Jake agrees to take Al's place and, in nothing flat, he steps into 1958 Lisbon Falls, where everything seems peachy, except for the pollutants pouring from the Worumbo Mill and the creepy wino at the gate who accosts him. Jake now has five years to kill before Al's zero hour. He decides to spend his spare time preventing a couple of other past tragedies; one local and the other, Harry's horror story in Derry.

Jake's journey moves on to Florida and then to Texas, where he lives for a time in Jodie, a small town not far from Dallas. There, he teaches at the local high school and forms important relationships with teachers, students, other townspeople and, most notably, the new school librarian, Sadie. Life in Jodie is an almost idyllic interlude in Jake's quest. He introduces his students to The Catcher in the Rye and inspires jocks to be in the school play.

As November, 1963 draws near, Jake must return his focus to his mission. Jake is willing to sacrifice almost anything to prevent the tragedies in Maine and the catastrophe in Dallas, but he finds that time travel is a strange and complex thing. Weird associations, duplications and "harmonics" keep popping up and, as he puts it, the past is "obdurate," resisting change with a force of its own. Every effort to alter the past creates another thread in the fabric of the future, and some of those threads can become hopelessly tangled, threatening to tear that fabric beyond repair. The responsibility of his quest and the need to keep it secret is a crushing burden to Jake, like being J.D. Salinger's Catcher in the Rye for all of humanity.

Despite the fantastical premise of the book, Stephen King has heartfelt and human points to make about interconnectedness: how people and events interweave, with the threads coming together in a pattern that persists in our lives, long after those events and people have passed. That theme plays out for Jake through his experiences in Maine and then in Texas.

I can't help but feel that the theme of interconnectedness was very personal to King himself. I'm no expert on his work but, while he's made fictional small towns like Castle Rock, Jerusalem's Lot and Derry famous, I think this is the first of his books to feature a real Maine town as a primary location. Jake's––and Stephen King's––Lisbon Falls is very real. Most of the places and institutions King describes actually existed and some still do: the Worumbo Mill, Saint Cyril's, the Kennebec Fruit Company, the Lisbon Enterprise newspaper, the Jolly White Elephant, the Red & White grocery store, the Hi-Hat Drive-In, Baumer's Barber Shop, Dunton's Jewelry and the Holly. And many of the people he places in Lisbon Falls are (or were) real, like Frank Anicetti (Senior and Junior, former and current proprietors of the Kennebec Fruit Company), John Gould (former editor of the Lisbon Enterprise) and many others.

King grew up in Durham, Maine, across the Androscoggin River from Lisbon Falls, and went to Lisbon High School. He was a high-school reporter for the Lisbon Enterprise, he worked for a time at the Worumbo Mill and, like Jake, he had a credential to teach English. He probably ate at the Hi-Hat, got his hair cut at Baumer's and bought groceries at the Red & White. (I won't speculate about whether he frequented the Holly, a dive bar and one-time strip club.) I think King broke from his prior practice in using a real location, Lisbon Falls, so that he could acknowledge the part the town's places and people played in his life.

» PROVIDED DATA
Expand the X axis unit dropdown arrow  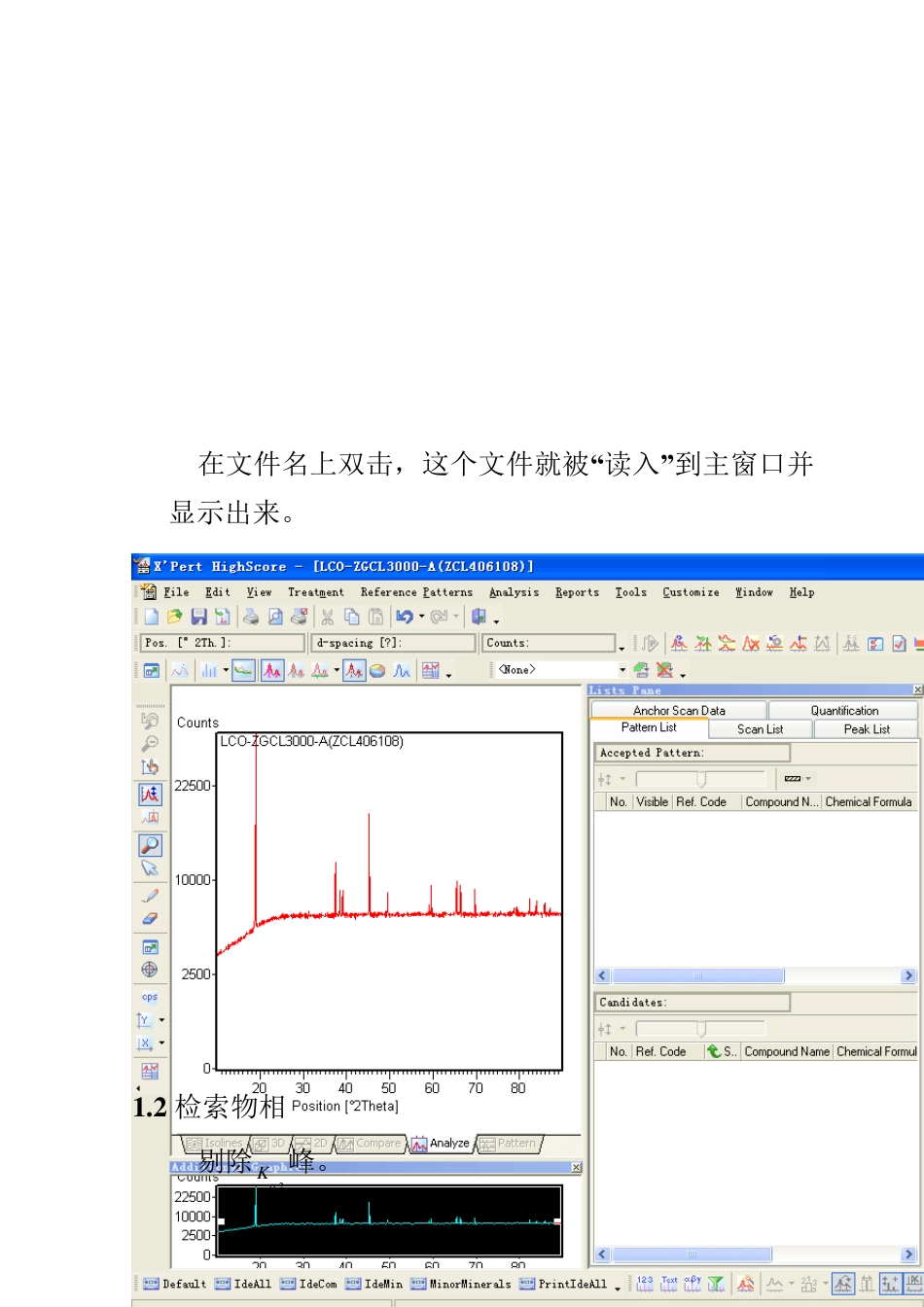161,1043
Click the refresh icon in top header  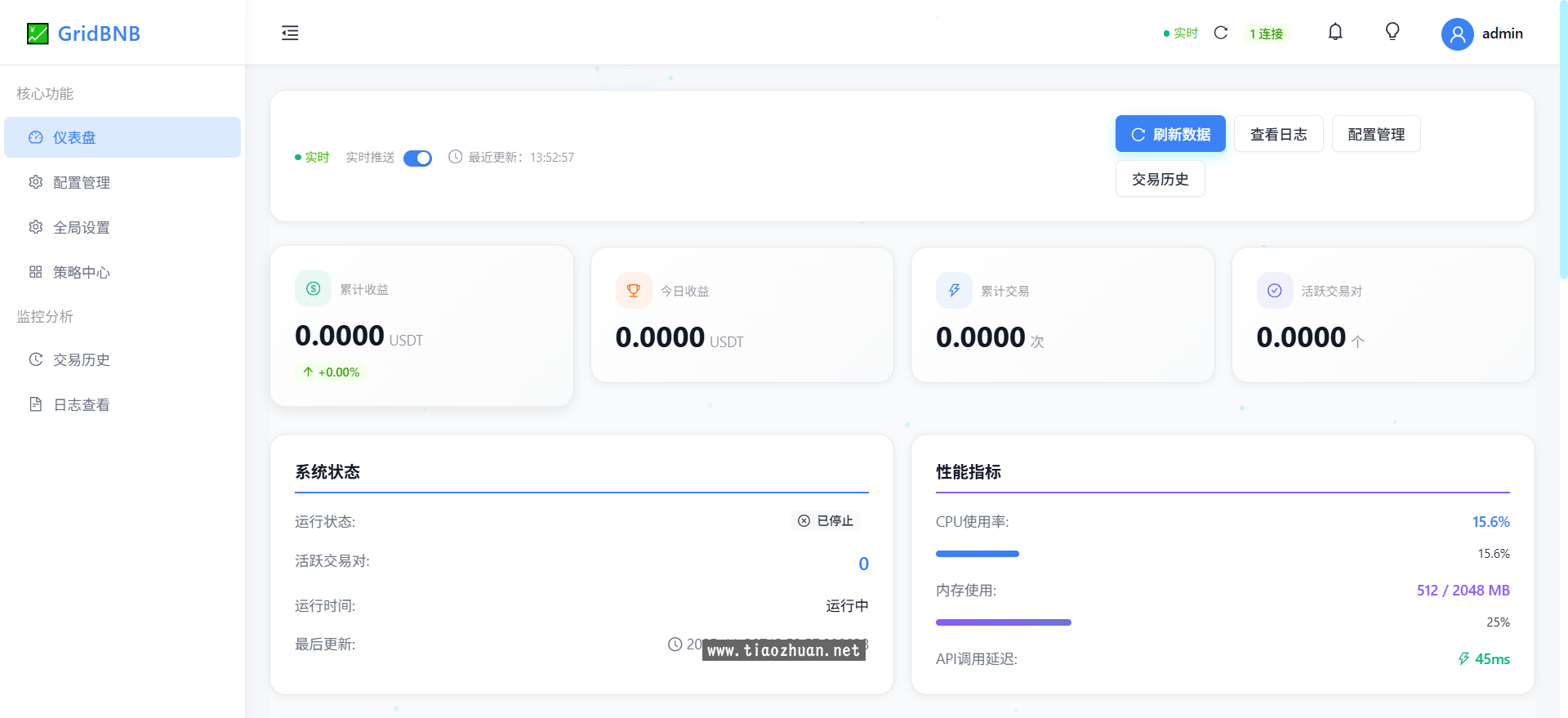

» SET PROBLEM 1
Answer these from the book review, one line each:
(a) In what year is the Lisbon Falls that Jake steps into?
(b) What is the name of the new school librarian in Jodie?
(c) In which Maine town did King grow up?
» SET PROBLEM 2
Pull a passage word for word out of the book review. Begin at the words "As November, 1963" and stop after "all of humanity.".

» COMPLETE ANSWER 1
(a) 1958
(b) Sadie
(c) Durham

» COMPLETE ANSWER 2
As November, 1963 draws near, Jake must return his focus to his mission. Jake is willing to sacrifice almost anything to prevent the tragedies in Maine and the catastrophe in Dallas, but he finds that time travel is a strange and complex thing. Weird associations, duplications and "harmonics" keep popping up and, as he puts it, the past is "obdurate," resisting change with a force of its own. Every effort to alter the past creates another thread in the fabric of the future, and some of those threads can become hopelessly tangled, threatening to tear that fabric beyond repair. The responsibility of his quest and the need to keep it secret is a crushing burden to Jake, like being J.D. Salinger's Catcher in the Rye for all of humanity.